WHAT IS NEEDED
All of the records below are to be copied exactly.
.....
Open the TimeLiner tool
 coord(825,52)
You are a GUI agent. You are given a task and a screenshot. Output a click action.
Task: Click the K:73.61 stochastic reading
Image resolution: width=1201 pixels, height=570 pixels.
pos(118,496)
.....
EXERCISE ANSWER
Open the TimeLiner tool
 coord(825,52)
You are a GUI agent. You are given a task and a screenshot. Output a click action.
Task: Click the K:73.61 stochastic reading
Image resolution: width=1201 pixels, height=570 pixels.
pos(118,496)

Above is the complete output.